EPEN-43. Targeting intra-tumour heterogeneity in paediatric ependymoma: An integrated omics study towards patient-tailored therapy

Abstract

Ependymoma (EPN) is the second most common malignant paediatric brain tumour, which despite extensive genomic sequencing, no novel therapeutic options have been discovered. Multi-omics are anticipated to reveal dysregulated pathways that may be predictive of patient-specific biomarkers. Given the close association between gene expression, active biochemical signaling and metabolism, there is an unmet scientific challenge to determine whether EPN gene expression correlates with aberrant metabolic pathways, thus presenting therapeutic vulnerabilities. We first compared two distinct subgroups of EPN, PF-A and ST-RELA, identifying 115 metabolites and 1580 upregulated genes between the two subgroups, therefore validating previously reported genetic clustering of these two subtypes. We next integrated transcriptomics and metabolomics, comparing 28 intra-tumour tissue regions from eight primary PF-A EPN patients. Polar metabolites and RNA were simultaneously extracted from the same population of cells. RNAseq identified dysregulated genes and liquid chromatography-mass spectrometry (LC-MS) detected 98 significantly altered metabolites between 18 multi-regions, the majority mapping onto the arginine and proline pathways.
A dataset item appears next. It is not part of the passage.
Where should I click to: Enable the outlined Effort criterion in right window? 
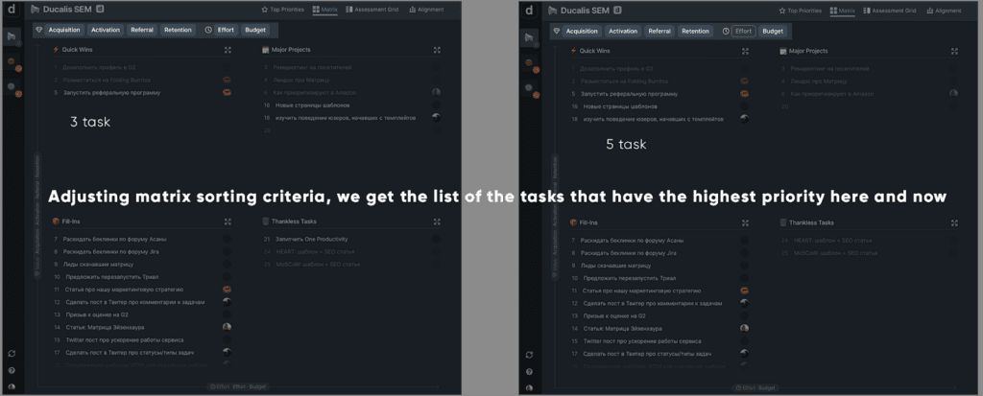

Integration of genes and metabolites using pathway-based network analysis revealed 124 aberrant gene-metabolite interactions between intra-tumour regions, with large numbers occurring in the glucogenesis and glycine metabolic pathways in 6/8 patients. These may represent ubiquitous and therapeutically relevant metabolic pathways critical for EPN survival. Additionally, patients presented at least one unique intra-tumour genomic-metabolomic interaction, applicable for patient-tailored therapy. This is the first exploration of EPN multi-omic integration and intra-tumour heterogeneity. Selected drug targets predicated on aberrant gene-metabolite networks will be validated in multi-region patient-derived cell lines and orthotopic models using repurposed therapeutics.